Nous pouvons dire que tous les Membres de l'OMC se sont, dans une certaine mesure, engagés à soutenir l'effort mondial de recherche et développement, en acceptant l'Accord sur les ADPIC. À cet égard, il convient de noter que cet accord n'empêche pas que ce soutien soit modulé en fonction de la capacité des différents pays et de leurs populations à y participer. Il est encourageant de constater que, de plus en plus, les sociétés sont disposées à tenir compte de cet élément pour fixer le prix de leurs produits brevetés, et nous notons que dans sa communication, la Commission incite à recourir davantage à la fixation de prix différenciés pour les produits pharmaceutiques. C'est une question que le Secrétariat de l'OMC a examinée dans le cadre de sa coopération avec l'Organisation mondiale de la santé, et nous préparons conjointement un atelier réunissant toutes les parties intéressées pour déterminer quel cadre juridique, institutionnel et politique pourrait favoriser la généralisation de l'établissement de prix différenciés.

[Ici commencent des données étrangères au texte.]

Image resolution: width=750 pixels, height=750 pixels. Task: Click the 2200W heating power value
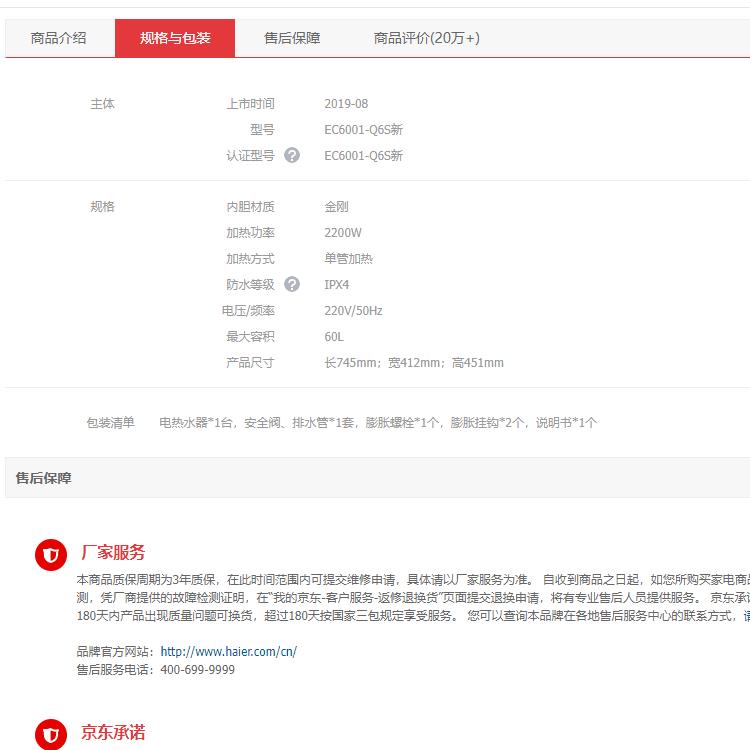342,233
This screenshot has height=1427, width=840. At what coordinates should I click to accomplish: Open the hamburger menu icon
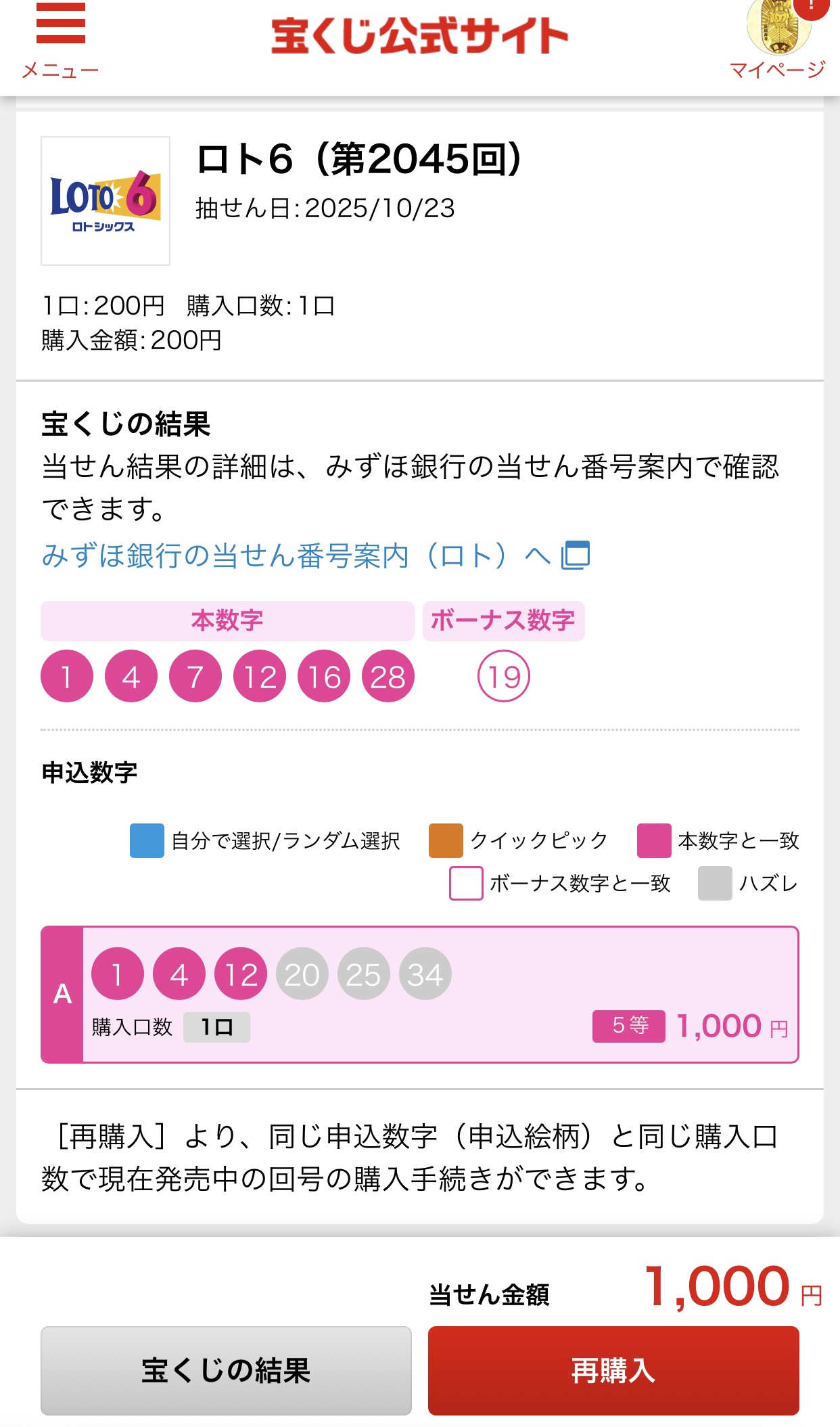61,24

L'Accord sur les ADPIC représente aussi une tentative de trouver un juste équilibre entre la nécessité de promouvoir les activités de recherche et développement et la nécessité de garantir l'accessibilité financière des fruits de ces activités. Cet équilibre transparaît dans un grand nombre de dispositions, que je ne détaillerai pas ici, qui accordent aux gouvernements une certaine flexibilité pour leur permettre de mettre en œuvre leur régime de propriété intellectuelle de manière à prendre en compte leurs objectifs d'intérêt général sous-jacents.

Au-delà de la question des droits de propriété intellectuelle, j'aimerais, comme l'a fait la Commission, souligner que la grande majorité des médicaments essentiels utilisés pour le traitement des principales maladies transmissibles ne sont brevetés nulle part mais sont dans le domaine public. Le fait que ces médicaments et d'autres inventions soient loin d'être totalement exploités signifie que les efforts déployés aux niveaux national et international pour améliorer les infrastructures de financement, de distribution et de soins de santé sont vitaux. La plupart de ces questions ne relèvent pas de la compétence de l'OMC, mais nous surveillons, en coopération avec d'autres organisations intergouvernementales, l'incidence des droits de douane sur le prix des produits pharmaceutiques et d'autres produits vitaux pour la santé publique, tels que les moustiquaires. Nous sommes aussi disposés à coopérer afin de renforcer l'efficacité des dispositions de l'Accord sur les ADPIC relatives aux contrefaçons dans la lutte contre la commercialisation de produits pharmaceutiques de contrefaçon ne répondant pas aux normes, voire dangereux, pratique trop fréquente dans certains pays en développement.

Dans cette perspective, permettez-moi de vous dire qu'à l'OMC, nous sommes pleinement convaincus qu'il existe des rapports très étroits entre le commerce, la pauvreté et la santé. Nous sommes tout à fait conscients que les initiatives visant à améliorer les soins de santé publique de base ainsi qu'à sensibiliser davantage le public ont un rôle vital à jouer pour faciliter le développement. Mais, de la même façon, le développement et les ressources accrues qu'il génère sont indispensables à l'amélioration de la santé publique. Et un système commercial ouvert est un élément-clé des efforts de développement.